What does it mean to ‘represent’ your country? Do you find it an honour or is it problematic?

I think it is a great honour to be asked to represent your country. It is also quite overwhelming as it seems I am working on an exhibition that is not just my own. There is a bigger sense of responsibility involved.

Is your work transnational or rooted in the local?

Although my work deals with the political situation in the Middle East, it deals with questions that are universal. I think locality cements the argument to a specific place and makes it stronger when applied to a wider debate. What is happening in the Middle East right now is central to many of the world’s problems and should concern all of us.

How does having a pavilion in Venice make a difference to the art scene in Denmark?

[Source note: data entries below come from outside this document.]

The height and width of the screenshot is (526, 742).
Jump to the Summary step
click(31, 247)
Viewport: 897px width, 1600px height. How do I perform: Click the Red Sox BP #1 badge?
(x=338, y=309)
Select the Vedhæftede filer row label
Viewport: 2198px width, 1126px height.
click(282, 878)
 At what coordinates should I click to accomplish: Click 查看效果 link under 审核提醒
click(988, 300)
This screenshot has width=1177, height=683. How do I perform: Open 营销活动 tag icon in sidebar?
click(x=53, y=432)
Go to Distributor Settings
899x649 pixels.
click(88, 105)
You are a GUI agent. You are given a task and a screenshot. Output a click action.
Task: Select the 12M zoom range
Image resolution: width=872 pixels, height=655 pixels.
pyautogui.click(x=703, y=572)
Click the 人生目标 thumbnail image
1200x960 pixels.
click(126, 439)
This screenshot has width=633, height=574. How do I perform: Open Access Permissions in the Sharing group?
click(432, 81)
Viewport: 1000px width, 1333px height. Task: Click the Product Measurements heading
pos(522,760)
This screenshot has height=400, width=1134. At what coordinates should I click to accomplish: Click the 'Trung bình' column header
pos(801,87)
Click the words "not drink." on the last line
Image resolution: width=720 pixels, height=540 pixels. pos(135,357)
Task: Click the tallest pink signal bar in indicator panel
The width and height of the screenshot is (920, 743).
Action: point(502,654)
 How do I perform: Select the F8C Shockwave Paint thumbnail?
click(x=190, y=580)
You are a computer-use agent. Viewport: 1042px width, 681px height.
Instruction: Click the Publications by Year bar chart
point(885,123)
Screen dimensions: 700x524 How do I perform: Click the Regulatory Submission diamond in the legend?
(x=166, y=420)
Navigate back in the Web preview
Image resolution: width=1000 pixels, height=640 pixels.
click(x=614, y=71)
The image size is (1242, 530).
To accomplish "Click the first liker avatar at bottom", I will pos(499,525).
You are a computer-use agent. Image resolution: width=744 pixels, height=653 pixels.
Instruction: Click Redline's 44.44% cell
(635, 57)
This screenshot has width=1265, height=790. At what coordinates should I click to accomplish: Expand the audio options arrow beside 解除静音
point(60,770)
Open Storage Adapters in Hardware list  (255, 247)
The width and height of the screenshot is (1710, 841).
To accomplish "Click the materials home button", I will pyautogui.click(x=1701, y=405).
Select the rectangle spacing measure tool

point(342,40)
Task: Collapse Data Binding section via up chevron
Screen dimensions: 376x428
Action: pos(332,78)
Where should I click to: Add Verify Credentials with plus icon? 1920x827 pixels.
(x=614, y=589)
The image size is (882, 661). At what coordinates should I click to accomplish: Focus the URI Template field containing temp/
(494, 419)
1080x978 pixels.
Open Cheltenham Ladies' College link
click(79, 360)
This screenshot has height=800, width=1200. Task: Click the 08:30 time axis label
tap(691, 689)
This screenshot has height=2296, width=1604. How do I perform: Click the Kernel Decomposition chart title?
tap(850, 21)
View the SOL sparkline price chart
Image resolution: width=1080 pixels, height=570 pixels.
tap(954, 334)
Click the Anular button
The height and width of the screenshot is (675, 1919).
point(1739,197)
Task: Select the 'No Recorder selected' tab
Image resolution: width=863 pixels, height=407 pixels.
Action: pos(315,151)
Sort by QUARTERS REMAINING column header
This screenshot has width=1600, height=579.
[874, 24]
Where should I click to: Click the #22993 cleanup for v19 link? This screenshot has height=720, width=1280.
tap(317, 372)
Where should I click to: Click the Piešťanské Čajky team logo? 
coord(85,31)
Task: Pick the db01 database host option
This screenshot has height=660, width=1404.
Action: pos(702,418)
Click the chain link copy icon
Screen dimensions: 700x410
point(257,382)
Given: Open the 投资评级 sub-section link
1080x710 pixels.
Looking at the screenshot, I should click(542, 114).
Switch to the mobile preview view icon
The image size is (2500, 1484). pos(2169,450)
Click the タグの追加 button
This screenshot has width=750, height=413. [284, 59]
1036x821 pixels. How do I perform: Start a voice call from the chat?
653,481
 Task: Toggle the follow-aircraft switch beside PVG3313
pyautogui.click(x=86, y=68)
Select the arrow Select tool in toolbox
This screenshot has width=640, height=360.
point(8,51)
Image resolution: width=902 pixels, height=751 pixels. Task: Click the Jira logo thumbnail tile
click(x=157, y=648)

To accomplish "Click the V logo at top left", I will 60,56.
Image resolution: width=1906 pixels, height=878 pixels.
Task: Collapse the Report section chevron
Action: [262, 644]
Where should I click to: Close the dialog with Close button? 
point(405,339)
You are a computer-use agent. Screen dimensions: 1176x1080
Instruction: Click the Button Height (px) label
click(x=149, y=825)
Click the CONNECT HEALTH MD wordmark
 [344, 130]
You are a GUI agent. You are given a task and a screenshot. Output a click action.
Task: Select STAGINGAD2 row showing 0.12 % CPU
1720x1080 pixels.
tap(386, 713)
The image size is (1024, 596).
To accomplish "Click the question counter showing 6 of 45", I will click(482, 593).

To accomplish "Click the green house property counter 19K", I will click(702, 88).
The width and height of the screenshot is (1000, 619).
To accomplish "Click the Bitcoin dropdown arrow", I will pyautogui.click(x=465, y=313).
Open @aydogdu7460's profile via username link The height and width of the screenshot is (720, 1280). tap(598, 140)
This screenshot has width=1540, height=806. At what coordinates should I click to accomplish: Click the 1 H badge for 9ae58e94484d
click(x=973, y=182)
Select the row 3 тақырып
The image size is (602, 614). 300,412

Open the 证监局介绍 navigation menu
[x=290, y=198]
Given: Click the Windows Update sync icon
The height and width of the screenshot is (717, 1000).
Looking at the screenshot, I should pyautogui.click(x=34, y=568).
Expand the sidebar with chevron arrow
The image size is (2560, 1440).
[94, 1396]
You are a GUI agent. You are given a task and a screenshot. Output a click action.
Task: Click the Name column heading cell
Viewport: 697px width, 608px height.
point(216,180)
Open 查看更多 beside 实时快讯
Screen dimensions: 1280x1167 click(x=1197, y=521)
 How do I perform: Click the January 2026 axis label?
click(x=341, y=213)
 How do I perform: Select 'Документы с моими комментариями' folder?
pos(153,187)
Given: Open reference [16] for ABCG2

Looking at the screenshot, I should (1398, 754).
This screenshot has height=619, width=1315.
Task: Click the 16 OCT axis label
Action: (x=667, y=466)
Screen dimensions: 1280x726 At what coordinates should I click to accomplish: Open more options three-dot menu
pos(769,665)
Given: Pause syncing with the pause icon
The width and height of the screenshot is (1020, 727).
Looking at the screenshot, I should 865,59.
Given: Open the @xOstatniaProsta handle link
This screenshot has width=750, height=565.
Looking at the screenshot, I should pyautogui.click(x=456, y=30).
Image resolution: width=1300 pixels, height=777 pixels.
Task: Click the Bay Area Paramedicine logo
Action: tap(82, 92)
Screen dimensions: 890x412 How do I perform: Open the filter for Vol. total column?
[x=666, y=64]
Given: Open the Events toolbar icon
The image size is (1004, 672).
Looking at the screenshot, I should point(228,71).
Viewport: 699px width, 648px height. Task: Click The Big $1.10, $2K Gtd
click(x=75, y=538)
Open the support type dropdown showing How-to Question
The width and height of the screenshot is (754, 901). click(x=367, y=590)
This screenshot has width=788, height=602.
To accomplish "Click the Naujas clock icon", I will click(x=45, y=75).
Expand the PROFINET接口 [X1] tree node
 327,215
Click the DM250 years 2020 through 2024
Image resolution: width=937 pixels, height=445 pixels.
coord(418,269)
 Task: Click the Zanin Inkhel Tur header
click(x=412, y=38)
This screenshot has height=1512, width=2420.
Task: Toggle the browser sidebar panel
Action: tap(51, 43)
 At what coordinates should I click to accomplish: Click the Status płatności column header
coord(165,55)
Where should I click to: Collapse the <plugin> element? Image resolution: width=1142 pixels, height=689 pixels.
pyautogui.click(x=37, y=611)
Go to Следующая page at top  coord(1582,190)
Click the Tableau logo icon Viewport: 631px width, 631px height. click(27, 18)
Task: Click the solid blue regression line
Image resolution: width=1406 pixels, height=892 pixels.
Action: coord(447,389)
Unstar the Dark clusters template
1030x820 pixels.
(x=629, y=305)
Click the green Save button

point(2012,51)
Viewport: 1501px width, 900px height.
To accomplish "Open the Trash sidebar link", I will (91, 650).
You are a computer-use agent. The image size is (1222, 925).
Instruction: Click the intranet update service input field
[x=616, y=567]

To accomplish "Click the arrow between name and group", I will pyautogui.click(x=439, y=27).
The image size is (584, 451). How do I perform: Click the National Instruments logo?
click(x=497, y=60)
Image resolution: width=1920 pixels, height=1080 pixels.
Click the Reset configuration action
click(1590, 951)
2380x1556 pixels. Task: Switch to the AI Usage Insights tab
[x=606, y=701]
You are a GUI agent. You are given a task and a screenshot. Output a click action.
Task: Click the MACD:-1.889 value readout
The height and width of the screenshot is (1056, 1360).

Even though it is easy to see how national pavilions could be restrictive in a transnational context, there is still this incredible sense of excitement that art is given such an important platform. I think having a pavilion in Venice is vital for promoting your own local art scene as it is where the entire art world meets every two years.

What’s your earliest or best memory from Venice?

I think the first time I visited the biennale was in 2003 and I was so awestruck by the experience. It felt like the entire city of Venice was transformed in one immersive art exhibition. I have never missed a biennale since and it is always as magical as the first time.

You’ll no doubt be very busy, but what else are you looking forward to seeing?

That’s an interesting question and makes me understand how busy I have been in the last half a year. I haven’t really considered that, but I am looking so much forward to finally seeing everything we have been working on installed and materialised. I am working on the project with a very big team, so I am looking forward to the opening, when we can all celebrate all the hard work.